From the Trenches: Louvain to the Aisne, the First Record of an Eye-Witness From the Trenches: Louvain to the Aisne, the First Record of an Eye-Witness

From the Trenches: Louvain to the Aisne, the First Record of an Eye-Witness

    • $4.99
    • $4.99

Publisher Description

On Tuesday, 28th of July, I returned from the Alps; the weather conditions had been arctic and the climbing more than usually exciting. During a bathe in the Lake of Geneva, which has become the customary end of the climbing season, I remember saying to my companion, "Well, this is the end of all sensation for the year. Now for the usual dull winter's work."

On Thursday I volunteered to go with the Servian Army as War Correspondent for the Daily News, but the European conflagration was already too imminent. On Sunday, it was arranged that I should go to Paris to join the French Army.
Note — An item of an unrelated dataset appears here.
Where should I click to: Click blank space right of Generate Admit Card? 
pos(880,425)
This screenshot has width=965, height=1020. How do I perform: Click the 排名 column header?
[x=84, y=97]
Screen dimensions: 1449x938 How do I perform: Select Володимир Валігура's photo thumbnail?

The journey started normally. But at Newhaven it was startling to see three English travellers turn and rush off the boat at the last minute. It was the first and unforgettable sign of the break-up in our order of life. To take a ticket and start a journey no longer meant the inevitable procession to its end. We were beginning the life of the unexpected; when event and interruption was to take the place of the decent ordering of hours by convention and system.

On the boat were only men; older men called up to the colours. Most of them were fathers of families. One man sat in tears over a photograph of his five children spread out before him. Some had lived all their lives in England. "Well, you're an Englishman, at any rate," said the steward to an obvious cockney. But he was French, though he could scarcely speak it. A very old priest was returning, after twenty years, to "die among his soldier children" in a French frontier village—"or perhaps my grand-children," he corrected, with a faint smile.
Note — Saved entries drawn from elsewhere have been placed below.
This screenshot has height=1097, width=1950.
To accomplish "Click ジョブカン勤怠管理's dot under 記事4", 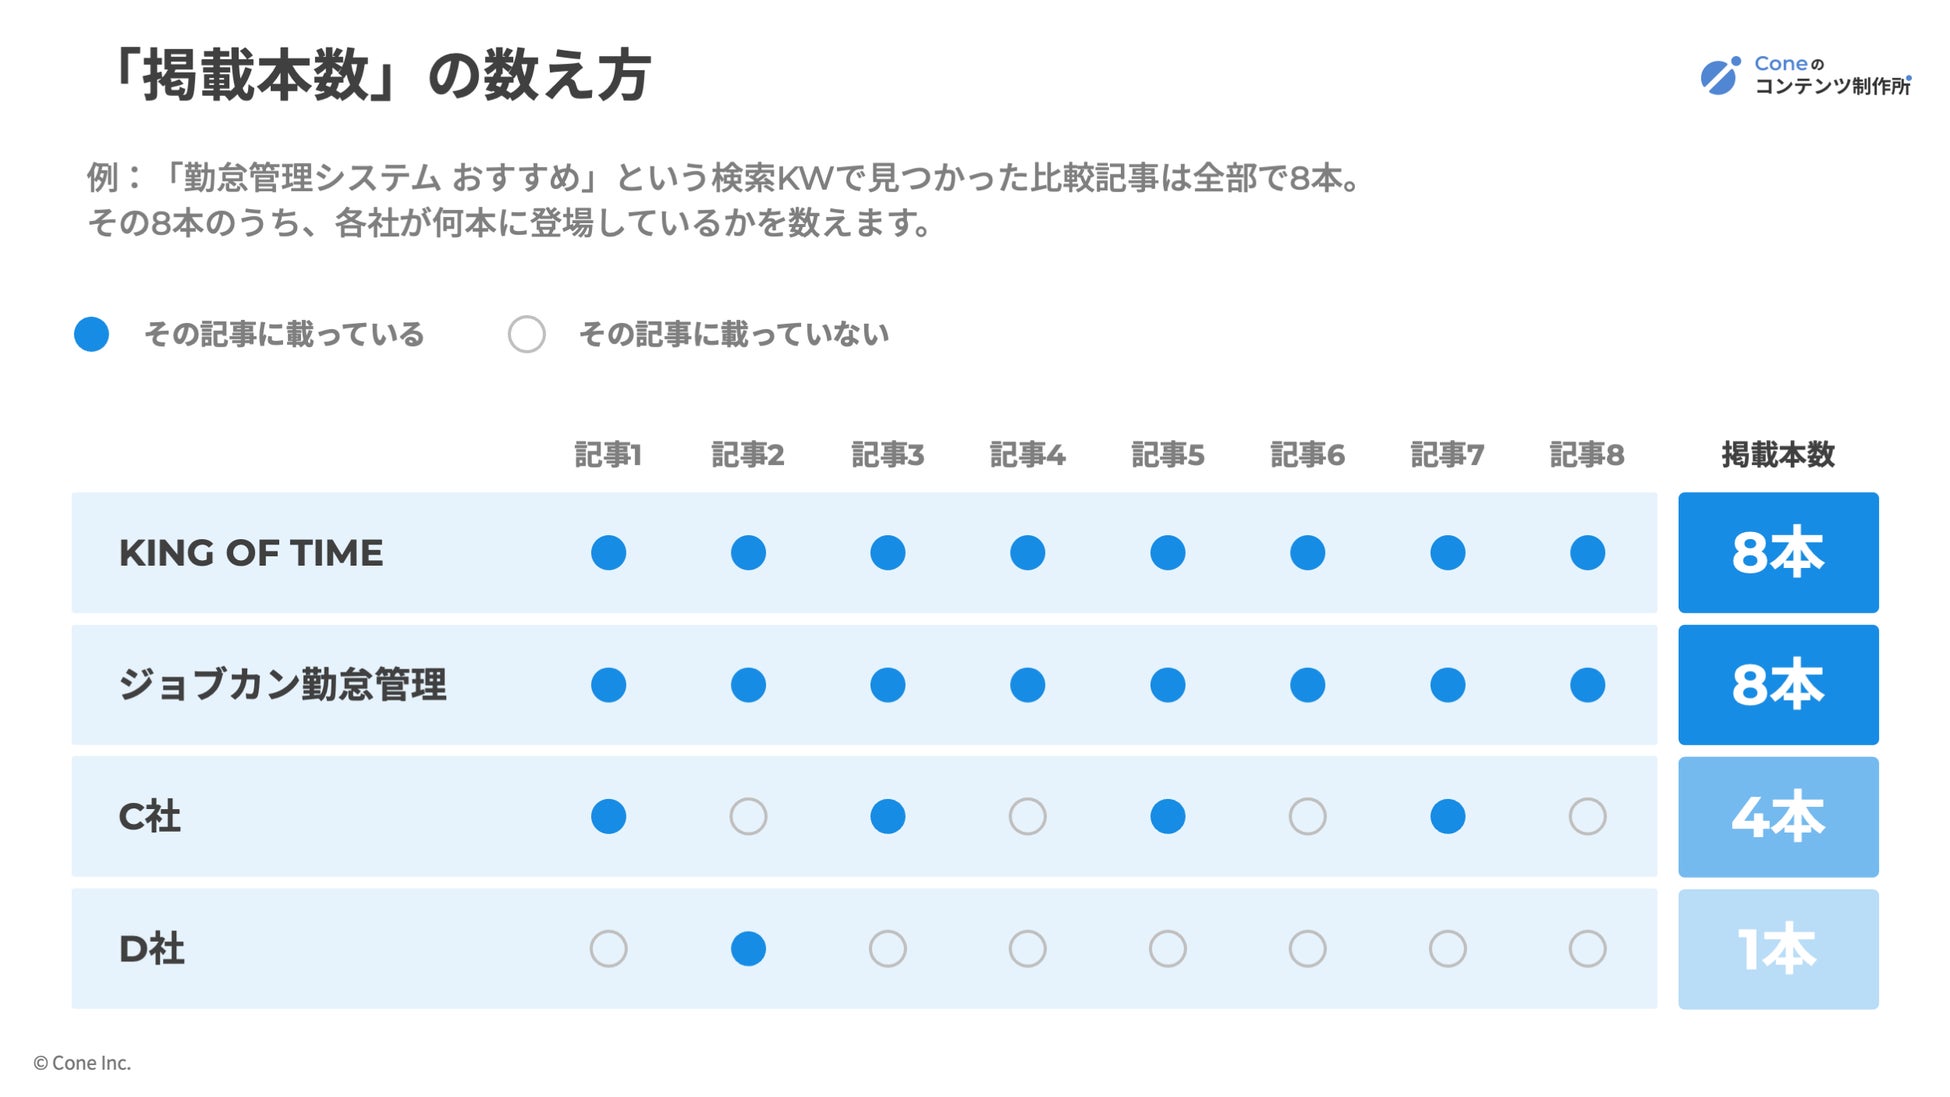I will [x=1027, y=685].
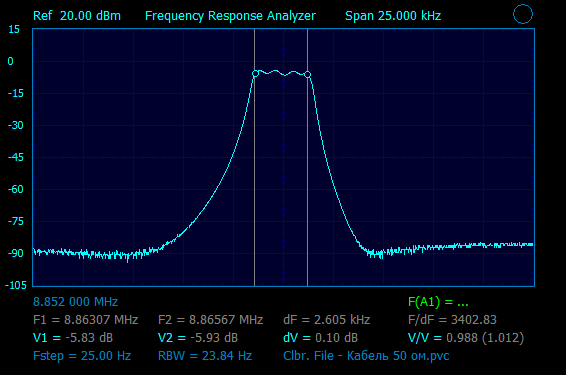566x375 pixels.
Task: Open the Frequency Response Analyzer title
Action: [x=230, y=16]
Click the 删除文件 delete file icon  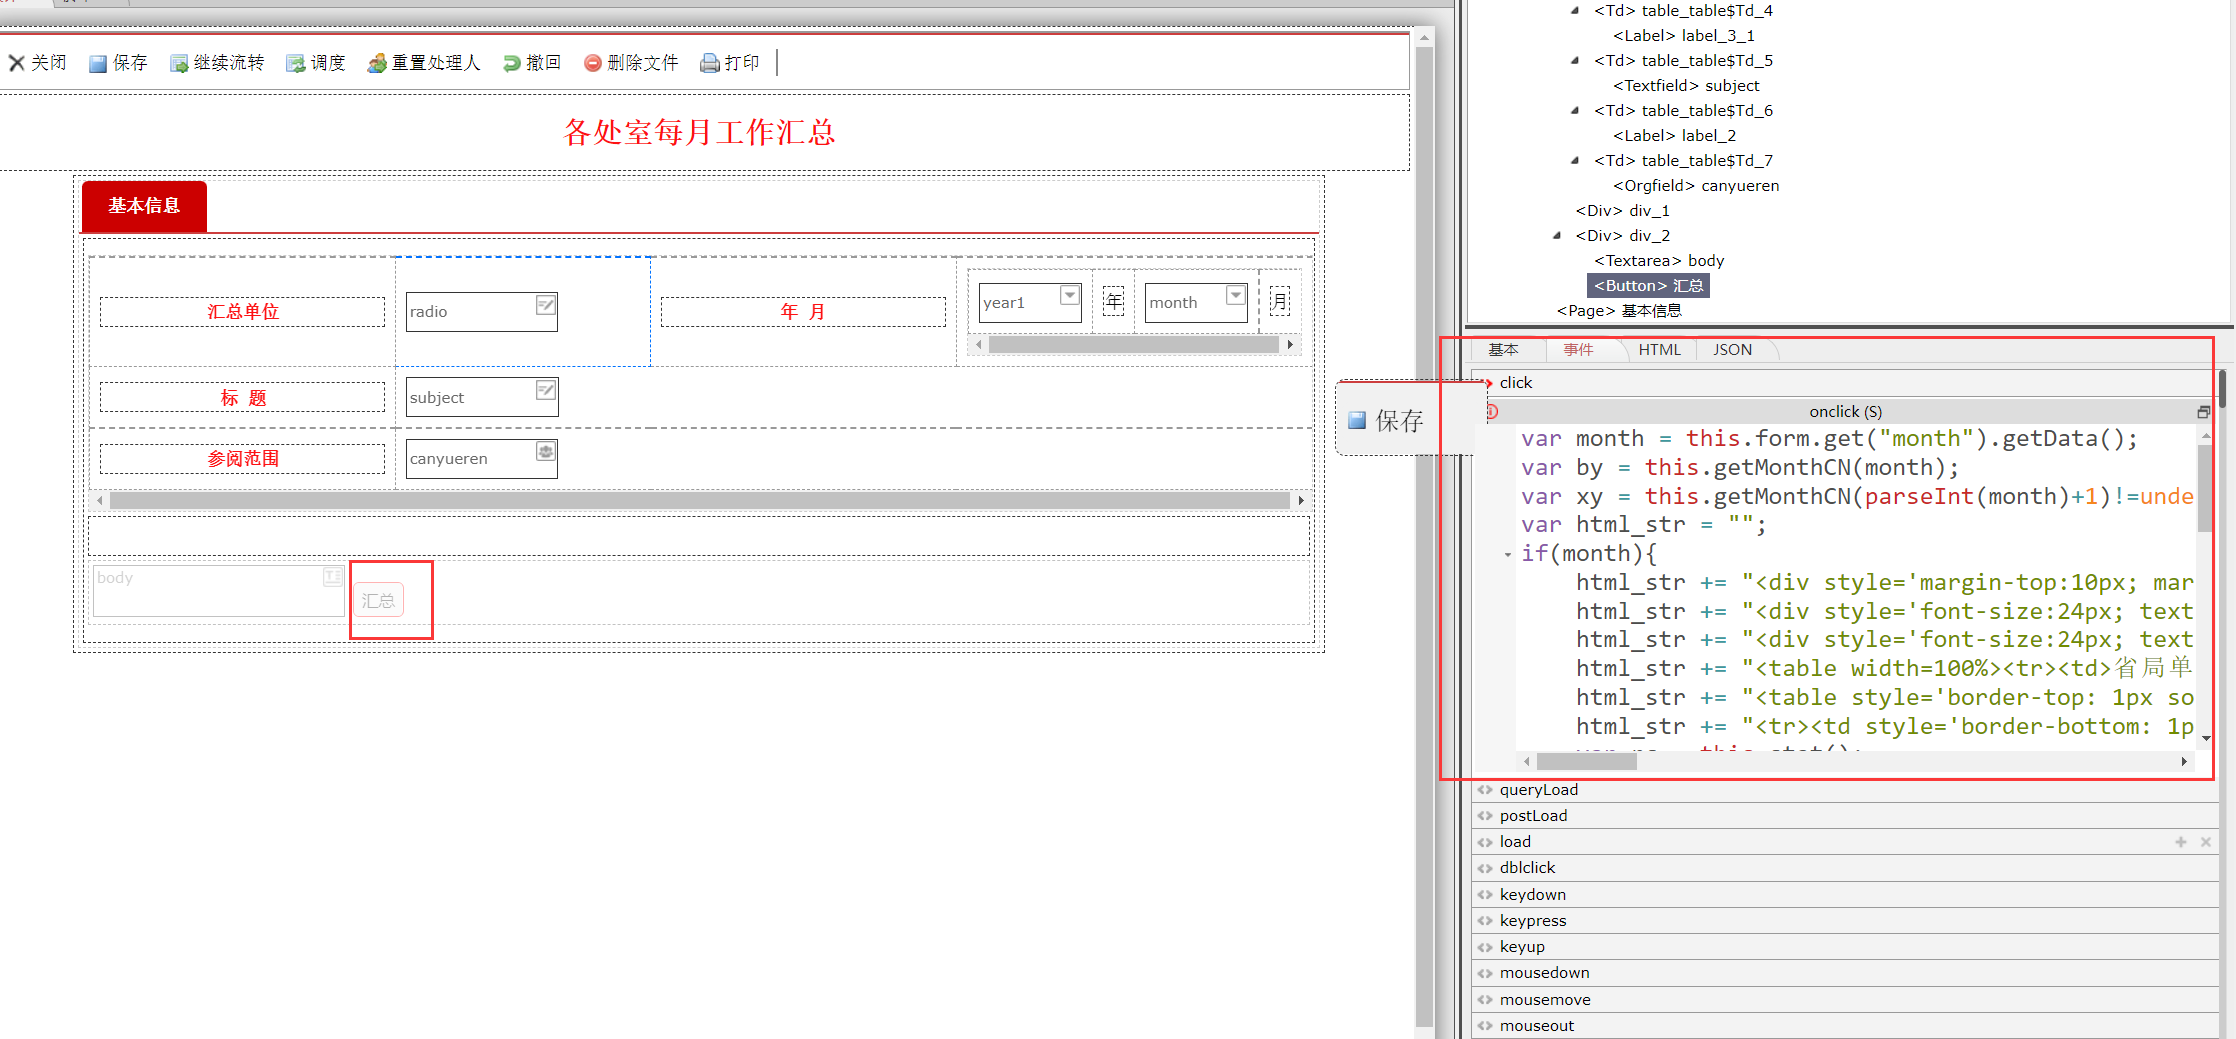point(593,64)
As we neared Calais the cloud began to pass. The men clustered and spoke together: a few started singing. When I had crossed a few days before, the quay had been lined with the usual cheering children, and a few condescending tourists had waved back. Now there was a line of soldiers in the same place. Our passengers rushed to the side and cheered them. A number of French cruisers guarded the entrance. It was the first real proof that we were passing into the facts of war. The odd nightmare feeling of those few first days, that witnessed the collapse of the structure of civilisation upon which our lives had hitherto rested, intensified. The war was true after all; not merely a terrible darkness of sensation into which we kept waking up, with a shrinking discomfort, whenever our attention came back from reading some book or following some ordinary chain of thought.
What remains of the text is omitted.